Pourtant cela semblait bien parti. « Mieux comprendre le stress au travail et ses impacts », … « Repérer les signaux d’alerte et les risques d’épuisement professionnel», … «Prévenir […] le stress professionnel ». Ce webinar pouvait être parfaitement sain et permettre de mettre des mots sur des maux.

Et puis il dérape : « … Accueillir ses émotions », « … améliorer son bien-être au travail », et finalement « transformer le stress en levier positif ».

Quand l’esprit libéral de la performance à tout prix s’insinue même dans la santé préventive on en arrive à ce genre d’invraisemblance : l’injonction à normaliser son stress pour en faire une ressource, en niant ce qu’il est réellement pour le ramener à une simple émotion. Ce n’est alors plus un état de santé, mais un ressenti et donc soumis à caution.

« C’est peut-être toi qui te stress tout seul face à cette date de rendu de développement intenable, non ? »  Ce n’est plus l’environnement de travail et l’encadrement qui sont stressants, mais l’individu qui ne sait pas se gérer face aux conditions de travail qui lui sont imposées.

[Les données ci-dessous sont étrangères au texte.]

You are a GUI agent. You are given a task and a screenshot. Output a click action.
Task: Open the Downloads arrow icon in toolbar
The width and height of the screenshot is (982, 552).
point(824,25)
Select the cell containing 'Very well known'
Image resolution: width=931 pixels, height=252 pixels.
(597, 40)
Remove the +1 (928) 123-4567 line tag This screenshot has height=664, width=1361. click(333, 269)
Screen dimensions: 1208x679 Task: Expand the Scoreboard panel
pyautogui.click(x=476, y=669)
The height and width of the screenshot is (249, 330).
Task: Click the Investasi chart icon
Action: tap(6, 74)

Pas convaincus ? C’est parce que vous n’avez pas suivi la semaine du bien-être au travail en décembre dernier, sinon vous auriez « Breathe, Believe, Balance ». Vous auriez participé, vous seriez peut-être parmi les trois employés ayant gagné le « Mental Wellbeing Challenge ». Vous êtes jaloux ? Un bien mauvais sentiment la jalousie, et les sentiments, on l’a dit, ça fait du mal au bien-être.

Plus sérieusement, dans un contexte de PSE (intra Atos), de monde à la dérive (extra Atos), c’est un discours nuisible qui met encore et encore, envers et contre tout, la recherche de la performance au cœur de toute activité.

Ce que nous disent ces deux initiatives, c’est que le profit et la rentabilité ignorent totalement la santé des salariés : on le savait, mais ça empire ! A la CGT, nous soulignons que les conditions de travail sont essentiellement à la main de l’employeur. Si celles-ci se dégradent, il est de son devoir, légalement, de faire le nécessaire pour garantir la sécurité et la santé des salariés.

On ne peut pas tenir le discours que « sans moi pas de boulot » et fournir ce boulot sans les conditions minimales et correctes pour qu’il soit exercé. Nous réclamons encore et toujours un vrai plan de prévention des Risques Sociaux Psychologiques au sein de la société alors que le précédent est caduc depuis plusieurs années.

En filigrane, l’inacceptable discours est donc que c’est nous, salariés, qui sommes inadaptés aux conditions de travail si elles nous apportent du stress.